Information and Counselling on Contraception for Women and Girls with FH
- When lipid-modifying drug therapy is first considered for women and girls, the risks for future pregnancy and the fetus while taking lipid-modifying drug therapy should be discussed. This discussion should be revisited at least annually.
- Healthcare professionals should give women and girls with FH specific information tailored to their needs and should offer a choice of effective contraceptive methods.
- Combined oral contraceptives (COCs) are not generally contraindicated for women and girls being treated with lipid-modifying drug therapy. However, because there is a potential small increased risk of cardiovascular events with the use of COCs, healthcare professionals should consider other forms of contraception. Prescribers should refer to the summary of product characteristics of COCs and the relevant lipid-modifying drugs for their specific contraindications.
Information for Pregnant Women with FH
- Healthcare professionals should be aware that, in general, there is no reason to advise against pregnancy or breastfeeding in women with FH.
- Healthcare professionals should advise women with FH that lipid-modifying drug therapy should not be taken if they are planning to conceive or during pregnancy, because of the potential risk of fetal abnormality. Women should be advised that lipid-modifying drug therapy should be stopped 3 months before they attempt to conceive.
- Women with FH who conceive while taking statins or other systemically absorbed lipid-modifying drug therapy should be advised to stop treatment immediately and they should be offered an urgent referral to an obstetrician for a fetal assessment. Women should be fully informed about the nature and purpose of the assessment.
- Women with FH who have conceived while taking statins or other systemically absorbed lipid-modifying drug therapy and have had a fetal assessment should be given time, opportunity and full information to consider their options (including the advantages and disadvantages) of continuing with their pregnancy.

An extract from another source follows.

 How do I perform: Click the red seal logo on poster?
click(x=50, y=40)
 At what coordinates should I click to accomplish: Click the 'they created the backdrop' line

- Shared-care arrangements, to include expertise in cardiology and obstetrics, should be made for women with FH who are considering pregnancy or are pregnant. Such care should include an assessment of coronary heart disease risk, particularly to exclude aortic stenosis. This is essential for women with homozygous FH.
- Serum cholesterol concentrations should not be measured routinely during pregnancy.
- Women with FH who are pregnant should be advised on the potential risks and benefits of re-starting lipid-modifying drug therapy for the mother and breastfed infant. Resins are the only lipid-modifying drug therapy that should be considered during lactation.
Ongoing Assessment and Monitoring
- All people with FH should be offered a regular structured review that is carried out at least annually.
- A baseline electrocardiogram (ECG) should be considered for adults with FH.
- Healthcare professionals should record the progress of cascade testing among the relatives of a person with FH as part of the structured review. This should include at least the first- and second-degree relatives- and, when possible, third-degree biological relatives. If there are still relatives who have not been tested, further action should be discussed.
- Healthcare professionals should update the family pedigree of a person with FH and note any changes in the coronary heart disease status of their relatives as part of the structured review. This should include at least the first- and second- and, when possible, third-degree biological relatives.
- Structured review should include assessment of any symptoms of coronary heart disease and smoking status, a fasting lipid profile, and discussion about concordance with medication, possible side effects of treatment the patient may be experiencing, and any changes in lifestyle or lipid-modifying drug therapy that may be required to achieve the recommended LDL-C concentration.